Some Background:
The Edge team at Salesforce operates an application that provides machine learning-driven network optimization policies for mobile traffic. The app runs periodically and creates a training set from raw data stored in a relational DB, trains on this data, and writes optimal network policies to be consumed by the downstream system.
We were using Ansible to provision our VMs in the cloud, running a base playbook that deployed common resources across all our VMs, and then a specific playbook to provision the app code. Using the same Ansible playbooks, we would deploy locally on a Vagrant box and on the cloud for production.
While this approach worked, a couple of issues made development slow and maintenance painful.
- Ansible started to get out of hand; we got to a point where members of the team had private notes for making the playbooks actually run, and local environments were constantly breaking.
- Our deployment was mutable, and changes were hard to track, monitor, and revert. This made our local environments diverge from the production environment, causing development issues.
- Deployment almost always needed human involvement.
These issues were mostly caused by configuration-driven deployment of mutable components. Changing our approach to immutable deployment proved to be the right solution in our case.
This was also a good excuse to make some nice changes that were needed anyway:
- As part of our new security compliance requirements, we had to switch from Ubuntu to CentOS.
- Our secrets were stored on disk and environment variables, so we needed to rethink the way we handled them.
- This app never had a continuous integration (CI) solution set up for it, so now was a good opportunity to configure one.
Solution:
Docker containers seemed to solve some of the issues we were trying to address by providing the local/remote environment consistency and the ease of use we needed. While we plan to move to an immutable deployment across the board, our machine learning (ML) application was an obvious place to start tackling this project as it is relatively isolated.
To solve the above issues we introduced the following changes:
- Created a Docker setup for our application, making it an independent service that would run periodically.
- Created multiple layers for our Docker environment: a base layer that would ideally not change very often and has all of the large libraries we use (Numpy, Pandas, etc.), and another layer with the app code. This setup makes rebuilding the final image much faster, as the base layer can be cached.

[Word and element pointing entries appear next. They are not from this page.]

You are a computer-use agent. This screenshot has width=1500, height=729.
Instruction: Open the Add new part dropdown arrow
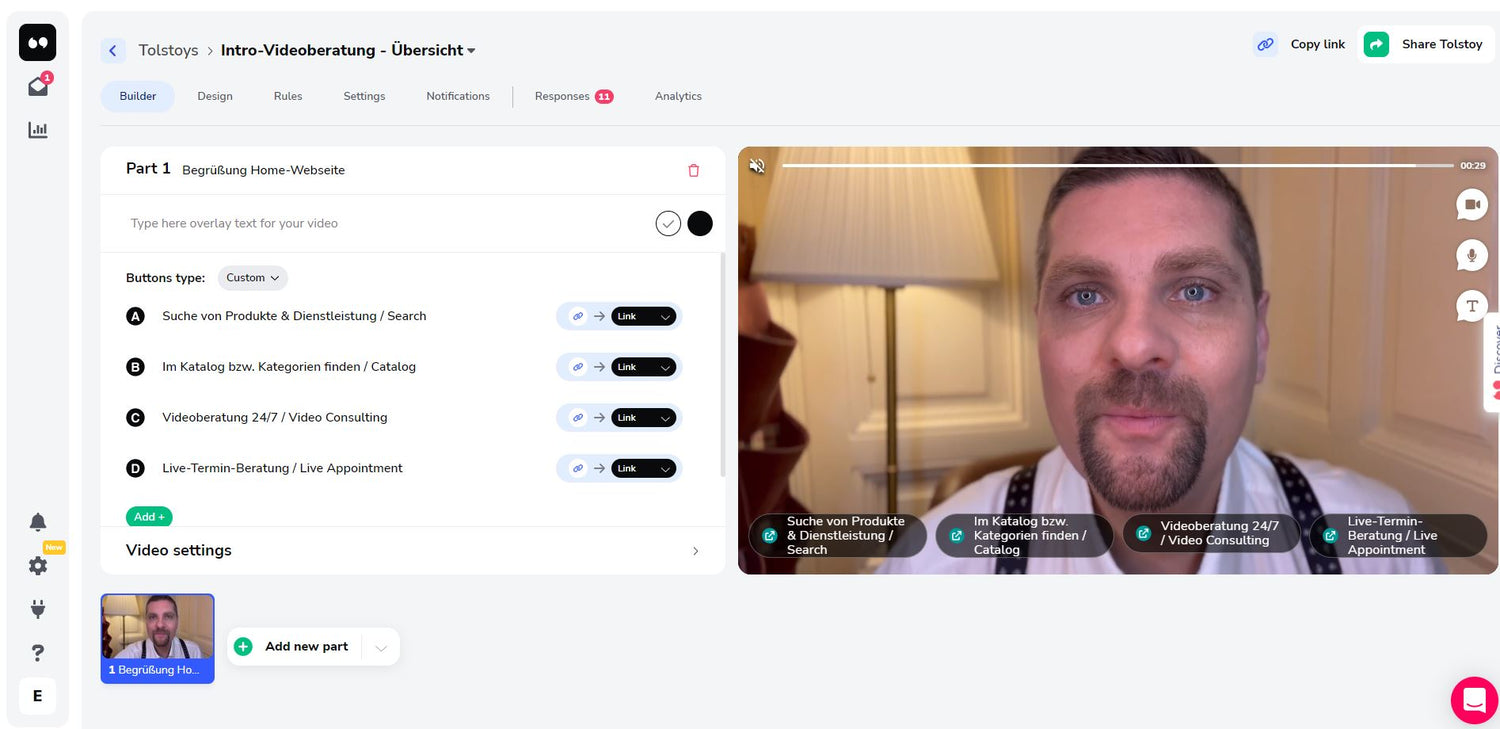click(381, 648)
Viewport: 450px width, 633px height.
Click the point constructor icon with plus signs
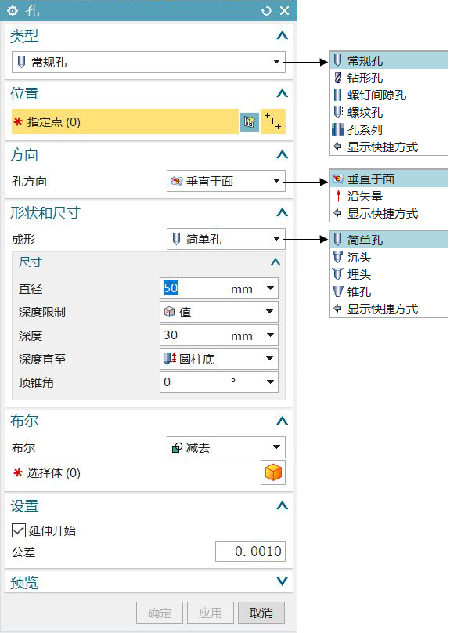pos(273,122)
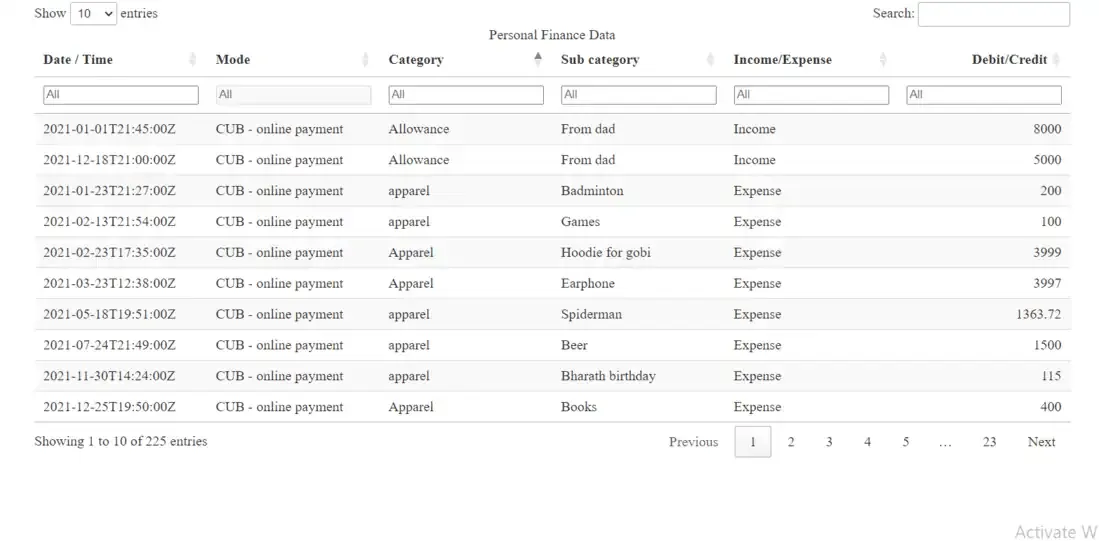Click the Mode column filter field
Screen dimensions: 1099x541
point(293,95)
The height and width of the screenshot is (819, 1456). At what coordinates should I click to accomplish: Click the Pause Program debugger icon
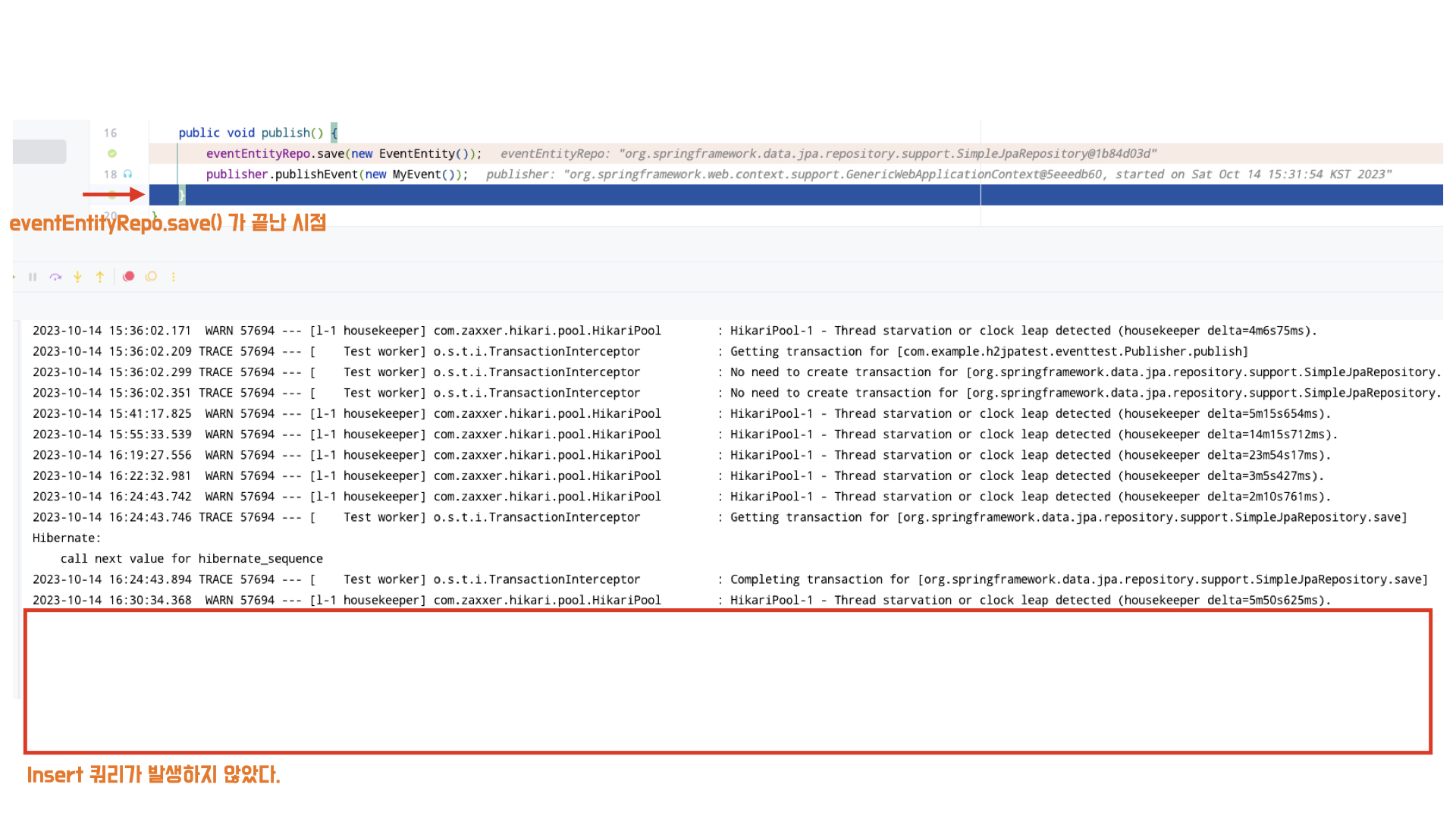tap(33, 277)
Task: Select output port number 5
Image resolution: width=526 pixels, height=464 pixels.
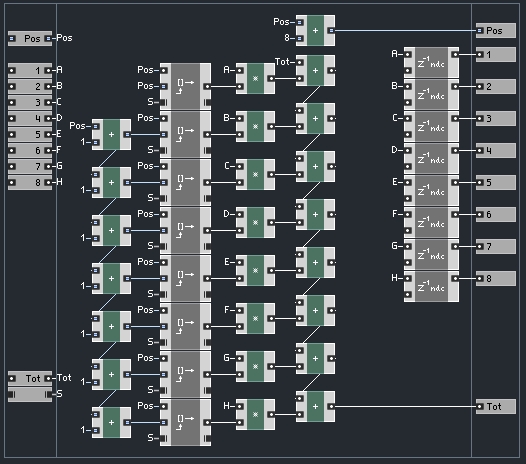Action: 496,183
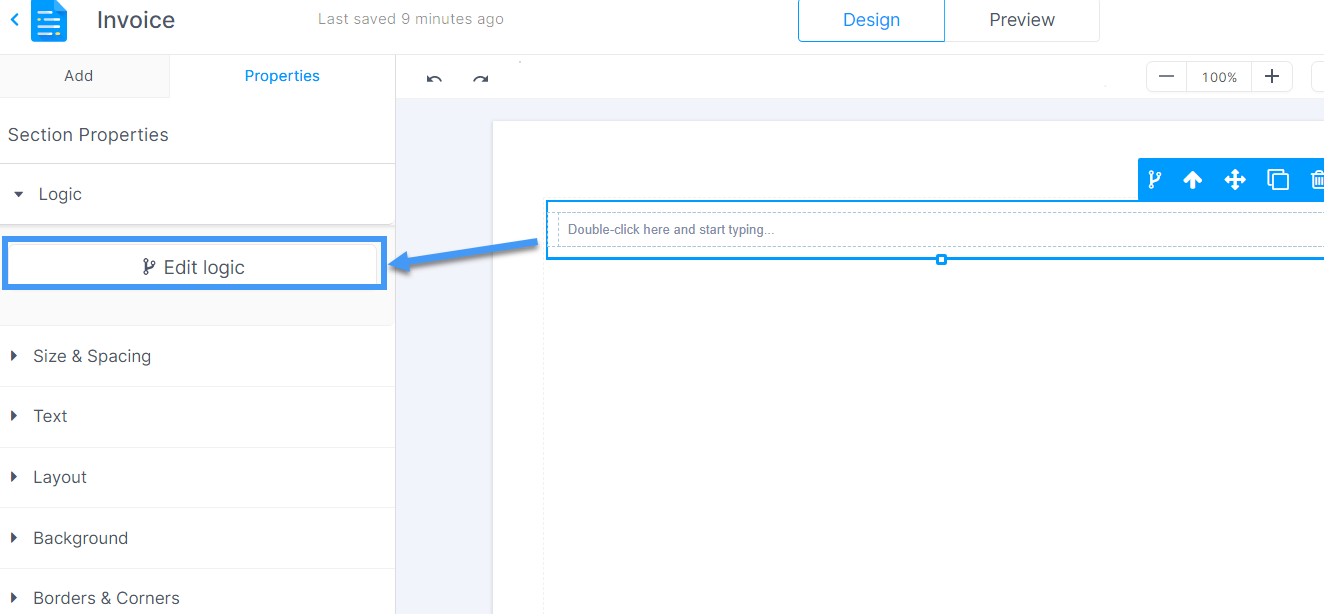Screen dimensions: 1324x614
Task: Click the section's bottom resize handle
Action: click(x=941, y=260)
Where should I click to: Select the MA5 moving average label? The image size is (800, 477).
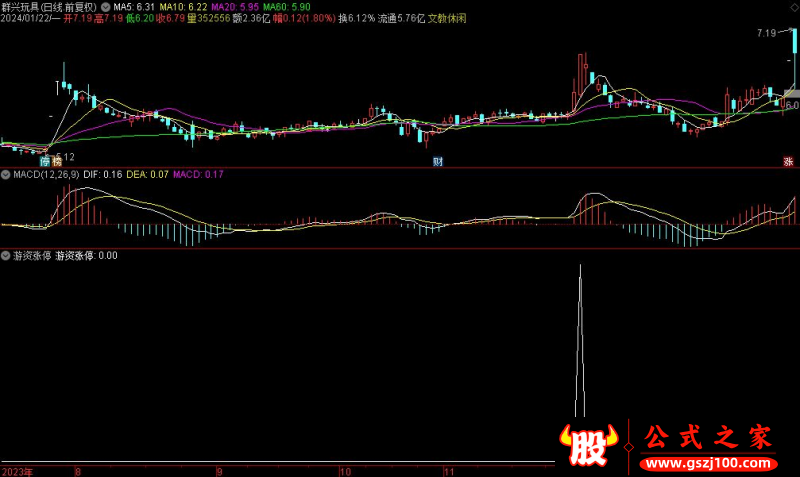coord(134,6)
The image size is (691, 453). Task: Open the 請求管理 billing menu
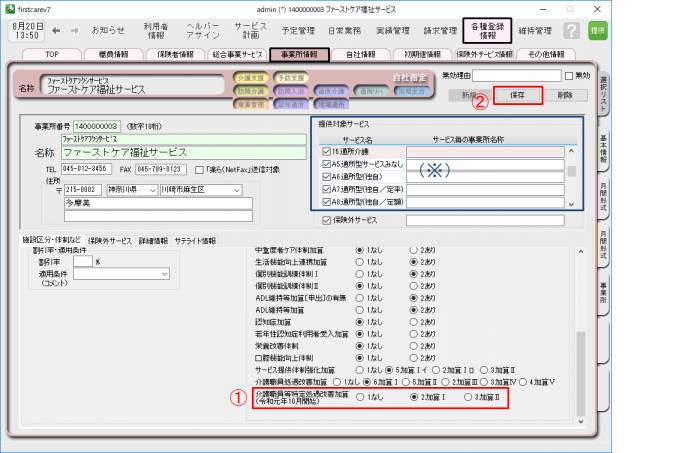(x=441, y=30)
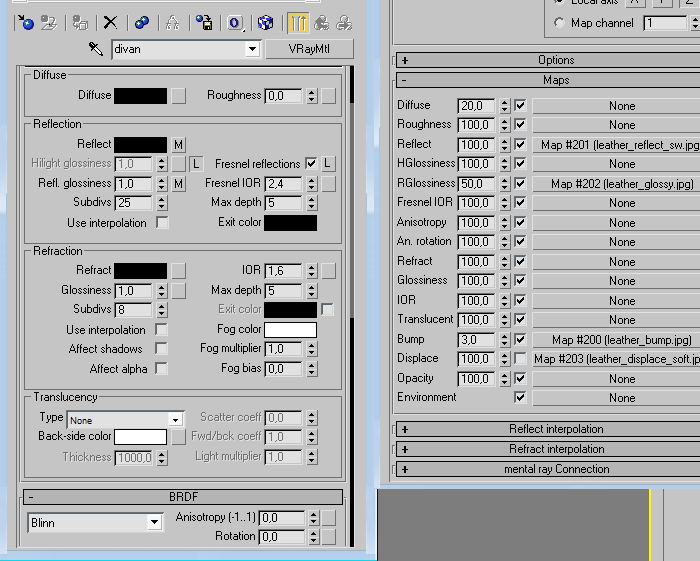Click the Fresnel IOR value field
The height and width of the screenshot is (561, 700).
(x=284, y=183)
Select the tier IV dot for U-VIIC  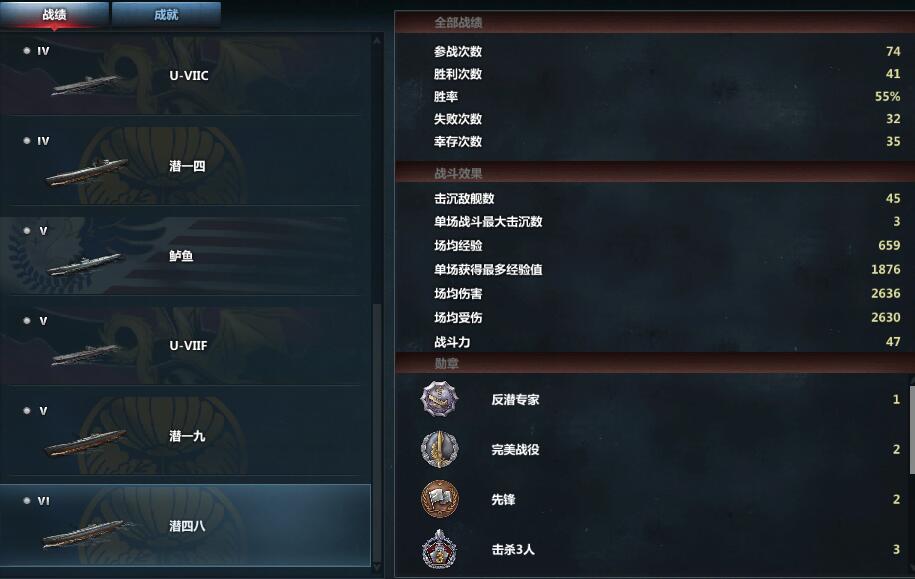pyautogui.click(x=27, y=51)

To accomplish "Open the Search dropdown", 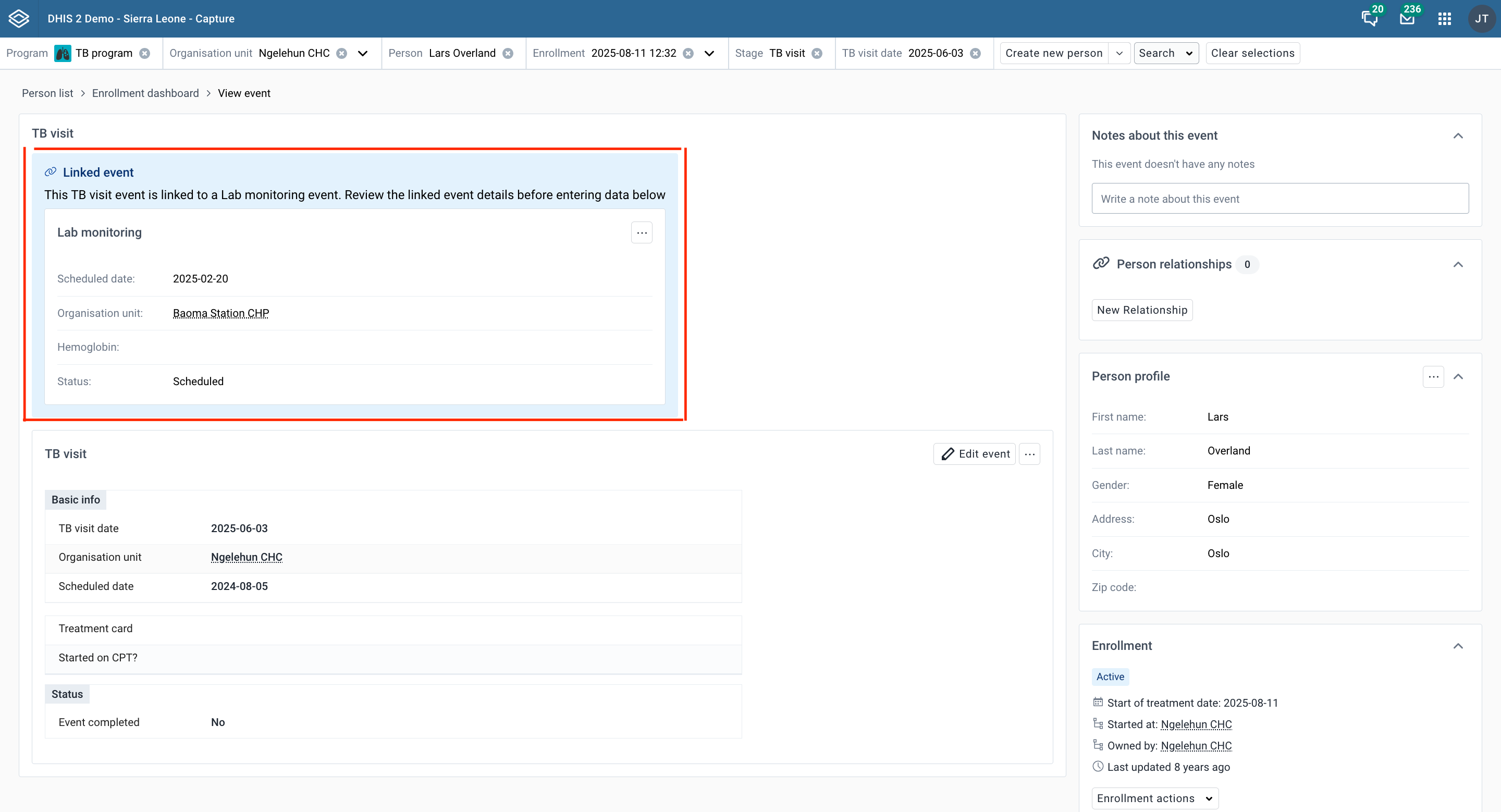I will (x=1166, y=53).
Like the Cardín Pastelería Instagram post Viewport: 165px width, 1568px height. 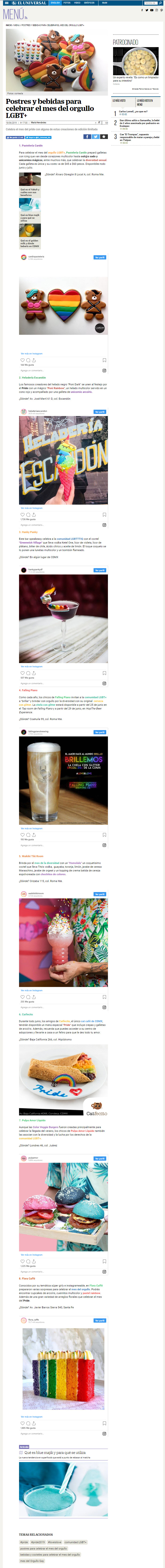point(23,360)
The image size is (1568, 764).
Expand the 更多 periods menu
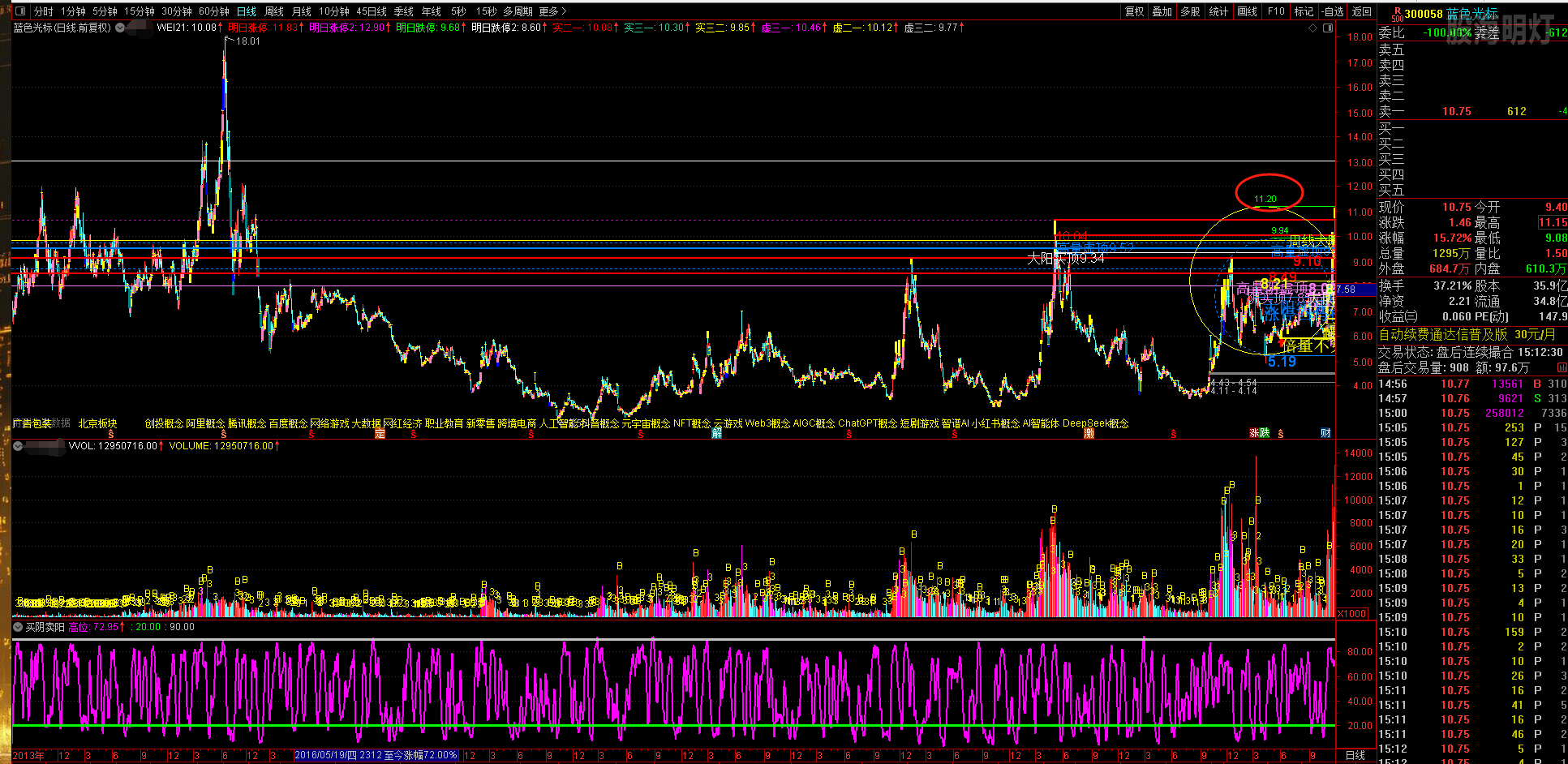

- Migrated secrets into a public cloud managed encrypted data store and started managing these secrets using an open-source project called Credstash. When deployed, the container would be authenticated using native cloud solutions and would fetch the secrets using the Credstash API.
- Created two separate docker-compose files to support two environments built on top of the base layer. These two environments would mount the local credential and use these to gain access to secrets:
Dev environment: builds with the specific app requirements, but mounts all of the app code for easy code changes. Additionally, the entry point for the container is bash, giving an ssh experience when running the container. This approach saves the need to rebuild the container after each code change, letting the developer quickly iterate and test new code changes.
Test environment: builds with the specific app requirements, and is as consistent with the final image as possible. This means that it copies all of the code into the container image and includes all of the tests. The entry point for the container is set to run using our testing environment, and logs are recorded into a mounted logging volume. - Set up a CI pipeline for the new deployment solution. Each time a pull request is issued or merged, the pipeline builds the production image and pushes it into the internal Artifactory from where it could be deployed.
With these changes, the final Docker image can now be pushed and deployed using public cloud managed solutions.
Impact
- Developing our application is faster and more developer friendly. Code changes can be tested locally with minimal setup and easily deployed to production.
- Build time is greatly reduced as the heavy base layer is almost never changed. This layer can also be used for other projects with similar core dependencies.
- Docker images are tagged at build time and are immutable. Each change is documented and can easily be rolled back simply by changing the image tag to a previous working one.
- The configuration is now part of the built container, so configuration changes are tracked and versioned.
- Secrets are now versioned, encrypted, and stored only in memory. These secrets are centralized in the cloud and can be rotated without redeploying any code.
- Local environments are consistent across developers and across development/production and local/cloud environments.
- The app can now be deployed using any container orchestration tool, which gives us flexibility in the future. Changing out the secret management tool could give us the ability to deploy using any public/private cloud provider.
- A CI pipeline was set up and is used to push images into production, making it easy to roll back if necessary.
Conclusion:
Moving to immutable deployment proved to be exactly what we needed and was immediately noticed. These changes made code and configuration changes easy to make, track, and deal with within a production environment. This application is only one part of our system, and many other components could benefit from a similar setup.